-- Task directions --
Beginning at the line containing "The width and", output every line to the end of the data below exactly as it appears.

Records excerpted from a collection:
↓↓↓

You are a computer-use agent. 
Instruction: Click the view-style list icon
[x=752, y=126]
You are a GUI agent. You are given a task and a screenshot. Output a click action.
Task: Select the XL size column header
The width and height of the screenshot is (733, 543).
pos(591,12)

↑↑↑

-- Solution for this problem --
The width and height of the screenshot is (733, 543).
pos(591,12)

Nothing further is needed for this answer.